Q&A with Ray Kluender, National Bureau of Economic Research

MAY 2013

Ray Kluender worked at VARC for two years while an undergraduate student at the University of Wisconsin-Madison, where he triple-majored in economics, political science, and mathematics. Ray is now a research assistant at the National Bureau of Economic Research, and will be entering MIT’s Ph.D. program in economics in the fall of 2013. He recently discussed his experience at VARC and its impact on his work since leaving.

Q: How did you come to work at VARC as an undergraduate?

Ray Kluender: After I declared my first major in political science during my sophomore year at UW-Madison, my advisor recommended I look into working for VARC. I didn’t have a lot of marketable skills at the time, and as I read more about what VARC was working on, I became excited about the idea of getting more research experience working with value-added models, both as an intellectual exercise and because I was interested in learning how they can work as a policy tool.

Q: What work did you do at VARC?

RK: VARC tripled in size during my time there; this gave me some great opportunities to get involved in many different projects. I initially worked on auditing data quality. I interviewed teachers in Chicago and Milwaukee about the accuracy of their class rosters. In order to have a value-added model you trust, you need high-quality data. Trying to accurately link teachers with the students they have taught is a less trivial task than you would imagine. Often, I’d find special education students or kids with special reading needs who had been swapped out of the class, for example. This work led to developing proprietary software for VARC that brought teacher feedback into the data collection process to improve quality. I also worked with Sarah Archibald (currently education policy advisor for Wisconsin state senator Luther Olson) on a brief looking at the sustainability of Teacher Incentive Fund grants.

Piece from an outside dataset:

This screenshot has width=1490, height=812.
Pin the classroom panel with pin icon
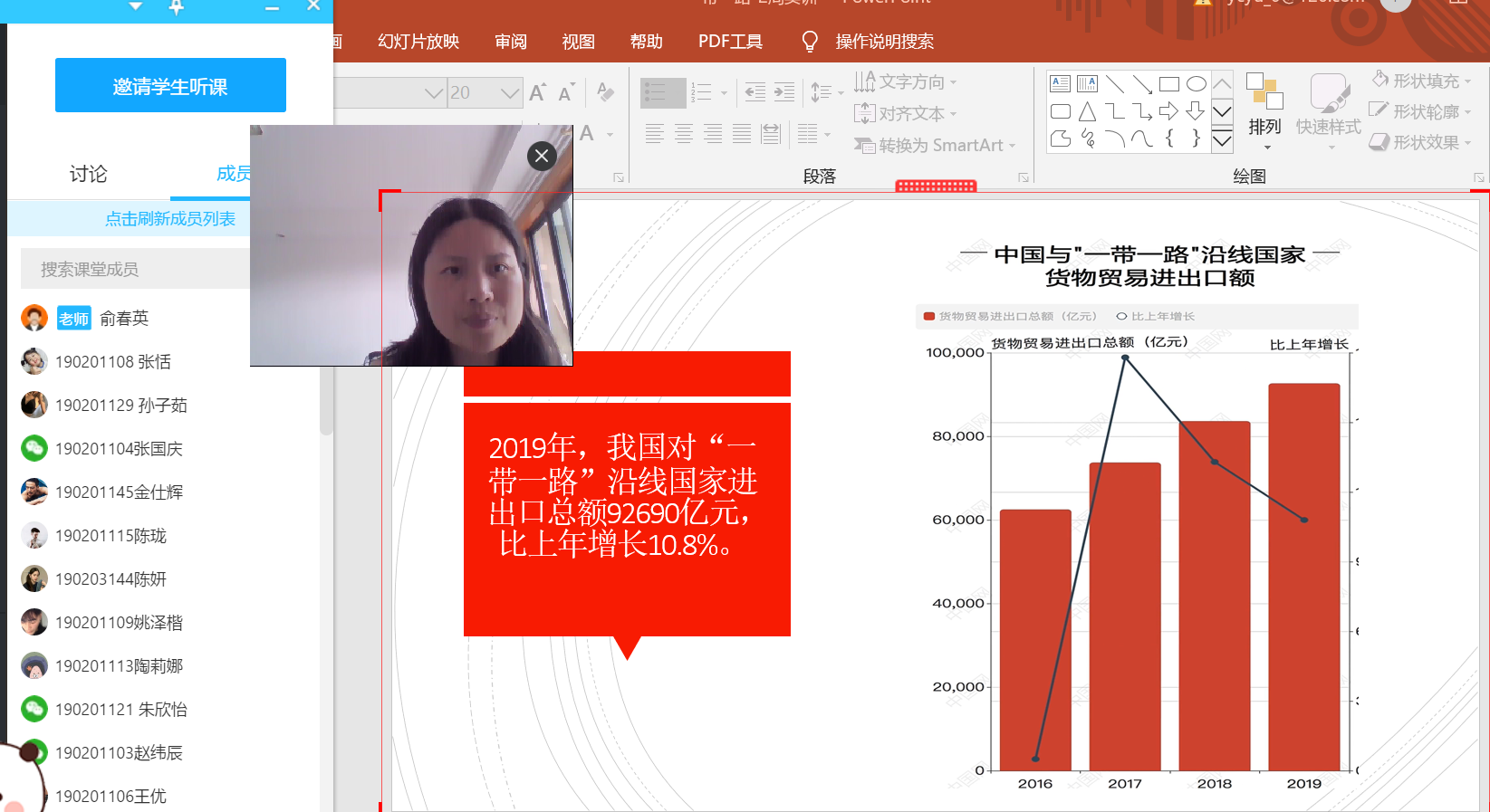point(177,7)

When VARC started its project with Los Angeles Unified School District, I got the chance to do some data programming. [VARC Associate Director for Technical Projects] Andrew [Rice] gave me the opportunity a few weeks before the project really got off the ground. We got eight gigabytes of data and he asked me to teach myself to program and to prepare the datasets for analysis. I got to do a lot of the legwork on the data and my programming abilities improved very rapidly.

Q: You did your senior thesis in conjunction with your work at VARC. What was it on and how did VARC assist you?

RK: For my senior thesis, I studied value-added models in the relatively new context of evaluating high school teacher performance. Specifically, I worked to formalize criteria for model specification and investigated some potential biases unique to the high school level. I got help from so many people at VARC, from Andrew to (data programmer) Gabe Rosen to (director) Rob Meyer.

Q: You graduated in May 2012 and headed off to Cambridge, Mass. What are you doing there?

RK: I’ve been working at the National Bureau of Economic Research, which is a consortium of academic research economists from universities around the world. My goals were to develop my policy skills and to work with leading economists. I’ve been working with (MIT professor) Amy Finkelstein, a health economist who recently won the John Bates Clark Medal. I’m helping Amy look at how the government does risk adjustment for health insurance - we’re working on problems of optimal insurance contract design. Working with Amy and auditing a course from Raj Chetty, who also just won the Clark Medal, has been the best part about being in Cambridge. Some of the best public finance research in the world is going on here.

Q: Do you have an idea of what you want to do for a career? Do you hope to stay in the education field?

RK: I know I eventually would like to work on public finance, but my focus now is on developing my research skills and knowledge of economic theory. I would love to someday have policy influence through the Council of Economic Advisors or the National Economic Council - in other words, working on big public interest questions that influence governmental policy, though I’m sure I’ll more narrowly focus my interests during my time in graduate school.

Q: You’ll be starting MIT’s economics Ph.D. program in the fall. How did your experience at VARC inform your decision to undertake graduate studies in economics?

RK: VARC was a fantastic experience for my intellectual growth. I give a lot of credit to the people at VARC, both in the way they managed me and way they gave me opportunities, helping me work my way up to handle more complicated tasks. Andrew Rice, in particular, was a really fabulous mentor for me. After I told him I wanted to go to graduate school in economics, he gave me the scoop on what that actually entailed. At VARC, I learned a lot of data skills and a lot about research design. I also learned so much from watching Rob [Meyer] apply his economic models to real-world situations and secure buy-in from diverse stakeholders.